A flicker of a smile briefly touched his lean face, deepening the dimple in one cheek. Once upon a time, that smile had made her stomach flutter. It still hadn’t lost its power.

He poured a cup of coffee, pulled his cell phone from his pocket and tapped the screen. “I asked a neighbor to come over in the morning to help me drive the cattle home. Fred says he can get here around nine, though I’ve been tracking the local weather on my phone and it sounds like we might be getting some ice and snow again.”

“I saw that, too.
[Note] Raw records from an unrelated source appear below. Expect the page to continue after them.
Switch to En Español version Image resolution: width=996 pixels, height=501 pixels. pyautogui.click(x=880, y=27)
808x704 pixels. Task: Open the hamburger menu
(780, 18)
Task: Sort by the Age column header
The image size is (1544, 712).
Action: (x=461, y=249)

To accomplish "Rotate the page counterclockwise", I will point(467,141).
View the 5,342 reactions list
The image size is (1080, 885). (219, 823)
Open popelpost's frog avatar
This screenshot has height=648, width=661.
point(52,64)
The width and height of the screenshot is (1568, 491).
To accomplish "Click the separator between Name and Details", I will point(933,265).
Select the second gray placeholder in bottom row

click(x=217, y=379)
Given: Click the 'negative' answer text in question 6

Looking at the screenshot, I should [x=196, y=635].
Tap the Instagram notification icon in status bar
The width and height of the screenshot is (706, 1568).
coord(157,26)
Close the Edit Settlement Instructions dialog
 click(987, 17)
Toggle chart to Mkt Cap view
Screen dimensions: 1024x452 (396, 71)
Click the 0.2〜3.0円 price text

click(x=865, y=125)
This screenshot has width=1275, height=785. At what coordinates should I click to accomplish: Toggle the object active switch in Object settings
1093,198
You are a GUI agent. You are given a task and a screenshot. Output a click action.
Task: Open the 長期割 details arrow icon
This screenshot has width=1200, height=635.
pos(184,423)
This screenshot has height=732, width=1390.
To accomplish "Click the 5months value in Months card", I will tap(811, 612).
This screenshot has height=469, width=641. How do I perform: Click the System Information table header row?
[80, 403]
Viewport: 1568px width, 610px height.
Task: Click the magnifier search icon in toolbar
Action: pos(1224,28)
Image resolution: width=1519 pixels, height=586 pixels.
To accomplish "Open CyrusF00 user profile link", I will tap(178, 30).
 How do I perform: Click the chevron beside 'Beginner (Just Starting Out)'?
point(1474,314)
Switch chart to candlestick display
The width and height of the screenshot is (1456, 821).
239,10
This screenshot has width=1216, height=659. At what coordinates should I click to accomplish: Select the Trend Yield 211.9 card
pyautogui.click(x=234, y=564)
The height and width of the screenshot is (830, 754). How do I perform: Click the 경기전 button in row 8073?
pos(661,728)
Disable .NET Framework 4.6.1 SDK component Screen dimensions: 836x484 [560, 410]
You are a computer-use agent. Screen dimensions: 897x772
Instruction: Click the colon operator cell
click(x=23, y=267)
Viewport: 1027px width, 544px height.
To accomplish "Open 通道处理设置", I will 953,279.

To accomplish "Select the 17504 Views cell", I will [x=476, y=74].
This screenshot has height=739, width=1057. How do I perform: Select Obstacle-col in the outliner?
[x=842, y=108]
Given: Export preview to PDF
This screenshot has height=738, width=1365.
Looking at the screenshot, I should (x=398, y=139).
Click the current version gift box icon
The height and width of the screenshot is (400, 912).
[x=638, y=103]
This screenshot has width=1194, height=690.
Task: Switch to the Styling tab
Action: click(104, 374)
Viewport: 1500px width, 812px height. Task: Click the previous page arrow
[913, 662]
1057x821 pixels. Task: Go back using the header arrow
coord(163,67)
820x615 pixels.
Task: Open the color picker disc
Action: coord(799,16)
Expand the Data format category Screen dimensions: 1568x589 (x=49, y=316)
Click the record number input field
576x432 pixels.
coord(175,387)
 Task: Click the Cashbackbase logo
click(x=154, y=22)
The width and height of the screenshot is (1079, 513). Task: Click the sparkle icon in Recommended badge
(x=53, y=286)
Starting midmorning, if the forecasters are right. The local schools have already cancelled.” She tilted her head. “Maybe you should start without him.”

“There’s almost two hundred head of cattle up there.” He shot an impatient look at her over the rim of his coffee cup. “If I could do it on my own, I would’ve gone after them last week.”

“I could help.”

“And leave Betty alone with the girls?”

“Betty would be here in the house with them, and she could call our cell phones if there were any problems. How late do the girls sleep if there’s no school?”

He frowned. “Eight or nine. Maybe. But I still think—”

“They’re almost six years old, and they’ll listen to Betty. She wouldn’t need to do much—maybe give them cereal and toast.” Abby shrugged. “And how long would it take to go after the cattle?”

“Over six miles round trip—though rounding them up and moving such a large herd will make the return trip take a lot longer.”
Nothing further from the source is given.